The National Housing Trust Fund and reform of the mortgage interest deduction (MID) were topics of discussion at two hearings on housing held in the U.S. House of Representatives last week (see articles elsewhere in Memo).
During the October 21 hearing in the Housing and Insurance Subcommittee of the House Financial Services Committee, Representative Keith Ellison (D-MN) shared a chart from a December 2013 CBPP report that showed how federal housing expenditures poorly correlate with housing needs. “High income households get four times more housing benefits than low income households do,” Mr. Ellison said. Mr. Ellison is the lead sponsor of H.R. 1662, the “Common Sense Housing Investment Act.” This bill would modify the country’s largest housing expenditure, the mortgage interest deduction, and shift resulting resources into affordable housing programs including the National Housing Trust Fund.
At the full Committee hearing on October 22, Xavier de Sousa Briggs of the Ford Foundation pointed out that, through the mortgage interest deduction, most federal housing aid is targeted to the middle class and affluent, “rather than the very low-income households who face the most daunting housing costs and consequences.” Representative Ellison stated that the US spends over $270 billion on housing, but that most of that money does not go to poor families. “The bulk of the investment benefits the most financially well-off. Because of all of the tax benefits for homeownership, [including] the mortgage interest deduction, in general, upper income homeowners receive the greater benefit than do the low income renters. And why is all this focus on trying to shrink the small pie we already have for low income people trying to find a leg up in this system?” Mr. Ellison asked. Renee Glover of Habitat for Humanity agreed that resources between homeownership and renting need to be rebalanced through tax reform.
In responding to a question on the significance of the National Housing Trust Fund (NHTF) in federal housing policy, Mr. Briggs stated, “[The NHTF] is extremely important for two reasons. One, the source of revenue, namely Fannie Mae and Freddie Mac; in other words it looks beyond the appropriations envelope, which has been insufficient for years and years to meet these needs. And two, because of the targeting dimension. Without federal capital to help financing work [to develop housing for extremely low income households], they do not pencil out, they will not happen.”
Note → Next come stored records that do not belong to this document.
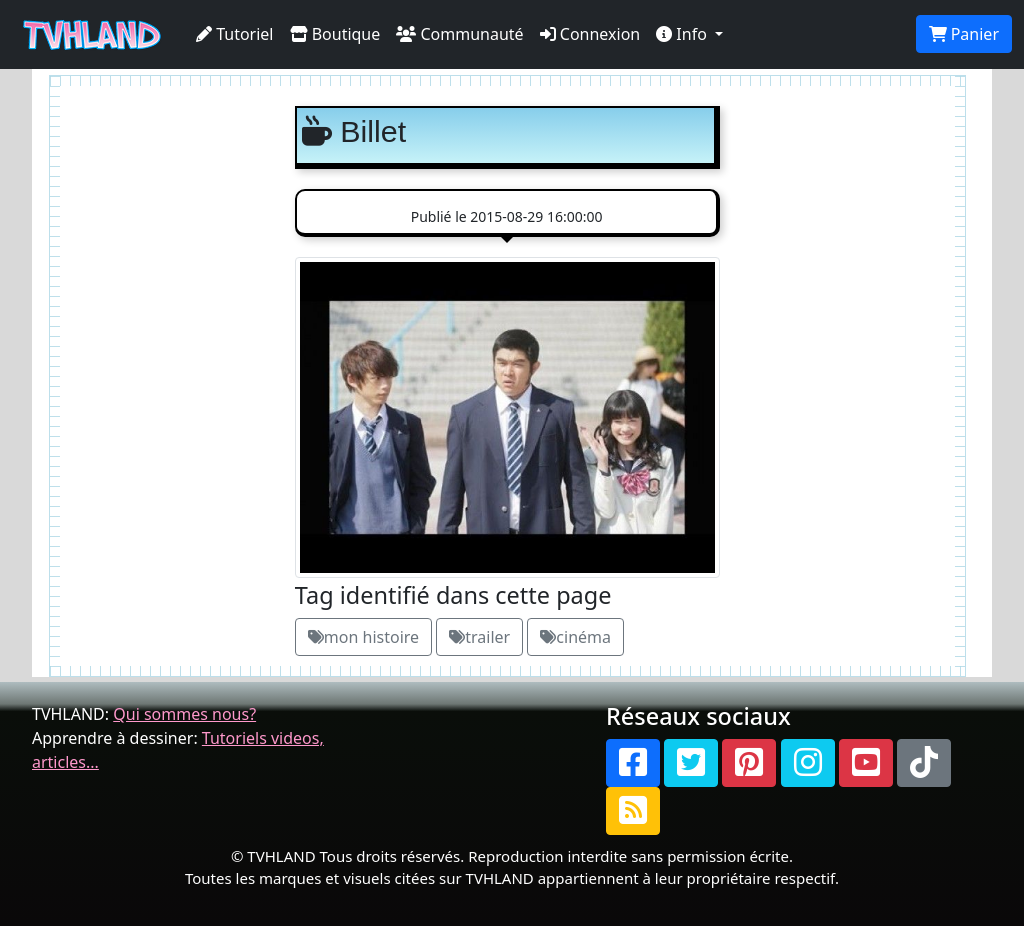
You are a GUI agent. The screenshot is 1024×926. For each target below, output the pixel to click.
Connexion (590, 34)
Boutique (335, 34)
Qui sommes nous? (184, 714)
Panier (964, 34)
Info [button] (683, 34)
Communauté (459, 34)
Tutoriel (235, 34)
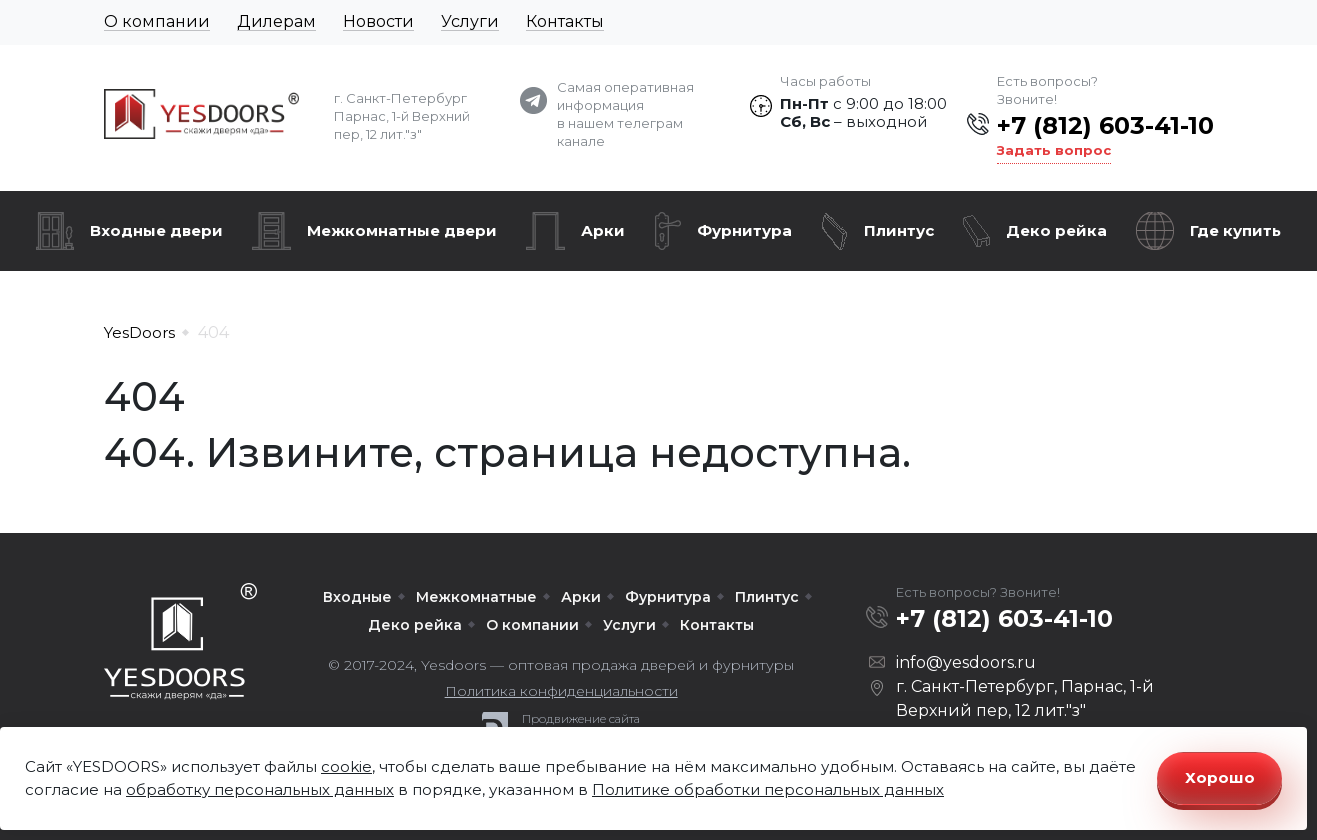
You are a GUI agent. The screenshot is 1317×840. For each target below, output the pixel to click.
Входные (357, 597)
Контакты (565, 21)
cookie (346, 766)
Representative Ed Royce (R-CA) thinks that the Federal Housing Finance Agency’s decision in 2014 to require Fannie and Freddie to begin allocating money to the NHTF will lead the companies to become financially unstable again. Mr. Royce is the sponsor of H.R. H.R. 574, the “Pay Back the Taxpayers Act of 2015,” which would prohibit Fannie Mae and Freddie Mac from contributing to the NHTF and the Capital Magnet Fund while in conservatorship or receivership, and would require any payments that have already been set aside to instead be used to reduce the federal budget deficit.